Young Politicos Take On a Compelled-Speech Law That Should Trouble Us All

 

It shouldn’t come as a shock that two conservatives opening a political consulting firm are only interested in promoting conservative ideas, campaigns, and candidates. What’s surprising—even alarming—is that Ann Arbor, MI, could fine the small firm $500 a day for doing so.

That may sound like something from a dystopian novel, but it’s actually at the center of a lawsuit filed by Grant Strobl and Jacob Chludzinski, founders of ThinkRight Strategies. A two-man shop, ThinkRight offers to provide advocacy services like campaign websites, slogans, speech writing, debate coaching, and more.

Yet, a law in Ann Arbor—where ThinkRight recently started—forbids even political consultants from doing what the law deems “discrimination” based on “political beliefs.”

If that sounds like a bizarre overreach, it’s only because it is.

Consider what that means from Grant’s perspective. A childhood illness piqued his interest in politics. Diagnosed with scoliosis, Grant’s doctor insisted he should see a surgeon about the painful condition. His mother, however, wanted to explore physical therapy first.

But Grant’s doctor would not be persuaded. At the time, Michigan law required a doctor’s referral to see a physical therapist. Without a doctor to sign off on the treatment, Grant and his mother had to look outside the state, taking regular trips to Wisconsin for his physical therapy appointments.

The approach worked, and Grant was able to avoid surgery. The experience also helped him see the real-life implications that laws can have. Soon, Grant and his mom were volunteering on a campaign for a Republican candidate who wished to reform the law that had forced them out of the state just to see a physical therapist.

That was just the beginning of Grant’s conservative advocacy. He went on to help other conservative politicians, found and lead chapters of a conservative group—Young Americans for Freedom—at his high school and college, and speak out in the local and national press for conservative ideals.

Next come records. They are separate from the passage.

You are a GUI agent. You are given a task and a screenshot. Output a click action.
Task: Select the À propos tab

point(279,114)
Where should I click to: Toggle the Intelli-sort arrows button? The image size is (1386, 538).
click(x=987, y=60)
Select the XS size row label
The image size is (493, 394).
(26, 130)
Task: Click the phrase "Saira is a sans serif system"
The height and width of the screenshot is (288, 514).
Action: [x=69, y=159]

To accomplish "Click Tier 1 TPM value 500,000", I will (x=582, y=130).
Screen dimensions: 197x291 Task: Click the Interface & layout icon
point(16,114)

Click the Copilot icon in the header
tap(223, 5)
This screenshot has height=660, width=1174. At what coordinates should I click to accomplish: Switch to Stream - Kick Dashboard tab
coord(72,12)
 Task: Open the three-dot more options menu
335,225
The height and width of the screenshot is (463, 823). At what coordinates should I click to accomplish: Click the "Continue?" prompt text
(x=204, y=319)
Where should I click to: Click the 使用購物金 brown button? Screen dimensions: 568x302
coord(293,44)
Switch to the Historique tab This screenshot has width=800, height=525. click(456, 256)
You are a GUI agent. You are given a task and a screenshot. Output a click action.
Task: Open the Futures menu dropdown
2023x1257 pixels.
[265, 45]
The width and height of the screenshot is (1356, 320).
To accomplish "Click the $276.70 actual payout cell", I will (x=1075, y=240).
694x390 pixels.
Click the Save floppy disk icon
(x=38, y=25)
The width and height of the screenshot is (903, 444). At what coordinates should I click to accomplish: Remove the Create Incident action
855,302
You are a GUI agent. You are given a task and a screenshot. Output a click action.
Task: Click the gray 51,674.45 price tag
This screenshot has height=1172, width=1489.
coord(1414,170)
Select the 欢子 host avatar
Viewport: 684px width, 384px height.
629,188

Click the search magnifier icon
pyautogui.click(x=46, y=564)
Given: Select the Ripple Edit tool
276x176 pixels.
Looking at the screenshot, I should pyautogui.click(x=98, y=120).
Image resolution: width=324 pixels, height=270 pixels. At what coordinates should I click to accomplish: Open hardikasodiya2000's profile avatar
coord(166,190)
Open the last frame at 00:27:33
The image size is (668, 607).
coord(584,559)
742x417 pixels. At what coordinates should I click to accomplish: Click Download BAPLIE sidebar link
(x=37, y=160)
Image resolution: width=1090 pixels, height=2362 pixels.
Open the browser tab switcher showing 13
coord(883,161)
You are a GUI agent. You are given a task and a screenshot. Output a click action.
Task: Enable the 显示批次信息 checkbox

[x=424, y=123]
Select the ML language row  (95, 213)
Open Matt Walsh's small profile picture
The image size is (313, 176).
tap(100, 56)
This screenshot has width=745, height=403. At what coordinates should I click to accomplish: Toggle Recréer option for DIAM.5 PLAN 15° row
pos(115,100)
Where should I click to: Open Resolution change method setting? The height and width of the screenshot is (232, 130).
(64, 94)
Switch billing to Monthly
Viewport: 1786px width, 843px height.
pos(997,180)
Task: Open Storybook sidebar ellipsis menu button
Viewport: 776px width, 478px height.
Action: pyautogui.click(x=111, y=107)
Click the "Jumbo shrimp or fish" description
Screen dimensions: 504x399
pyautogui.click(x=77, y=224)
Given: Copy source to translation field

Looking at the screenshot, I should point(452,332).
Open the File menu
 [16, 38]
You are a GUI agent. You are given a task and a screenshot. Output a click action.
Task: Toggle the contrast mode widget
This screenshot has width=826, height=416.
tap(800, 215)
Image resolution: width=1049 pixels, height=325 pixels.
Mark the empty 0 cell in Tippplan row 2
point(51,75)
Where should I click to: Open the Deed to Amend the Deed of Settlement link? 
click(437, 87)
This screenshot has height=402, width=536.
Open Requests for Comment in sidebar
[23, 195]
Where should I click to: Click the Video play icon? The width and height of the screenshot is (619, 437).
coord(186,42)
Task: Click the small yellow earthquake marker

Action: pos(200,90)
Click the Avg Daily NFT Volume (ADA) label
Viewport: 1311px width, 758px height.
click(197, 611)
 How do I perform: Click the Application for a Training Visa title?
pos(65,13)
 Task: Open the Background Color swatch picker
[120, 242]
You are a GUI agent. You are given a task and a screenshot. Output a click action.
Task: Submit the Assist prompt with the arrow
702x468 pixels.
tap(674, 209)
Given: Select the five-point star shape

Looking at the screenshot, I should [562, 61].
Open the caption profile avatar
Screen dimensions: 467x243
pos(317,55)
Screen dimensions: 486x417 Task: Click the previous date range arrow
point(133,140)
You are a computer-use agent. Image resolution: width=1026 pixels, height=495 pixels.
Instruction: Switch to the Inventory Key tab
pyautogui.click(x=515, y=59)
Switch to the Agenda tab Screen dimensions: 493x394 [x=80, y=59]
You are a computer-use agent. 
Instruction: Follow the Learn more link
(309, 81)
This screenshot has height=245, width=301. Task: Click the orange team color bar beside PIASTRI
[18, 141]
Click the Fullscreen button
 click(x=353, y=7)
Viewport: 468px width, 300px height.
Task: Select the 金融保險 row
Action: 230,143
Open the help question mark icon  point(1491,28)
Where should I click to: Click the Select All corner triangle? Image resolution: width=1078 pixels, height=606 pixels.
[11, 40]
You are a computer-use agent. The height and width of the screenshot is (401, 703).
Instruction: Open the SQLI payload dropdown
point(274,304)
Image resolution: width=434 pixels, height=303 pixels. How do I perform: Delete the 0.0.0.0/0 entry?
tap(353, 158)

For Grant and Jacob (who, like Grant, is a committed Christian and political conservative who has spent years promoting his beliefs), it would be unthinkable to promote ideals in conflict with their own. Their skills and services aren’t just value-neutral commodities; they’re an expression of who they are to the core.

Despite all this, Ann Arbor’s law threatens to commandeer those skills and force ThinkRight to promote opposing political agendas or be fined out of business for noncompliance.

And the same law endangers others. Imagine a Democratic speechwriter based in Ann Arbor. If her business offers its services to Democrats like Michigan Congresswoman Rashida Tlaib, she could be compelled by law to pen a rally script for President Trump the next time he visits the Wolverine State. This law is a nightmare-turned reality.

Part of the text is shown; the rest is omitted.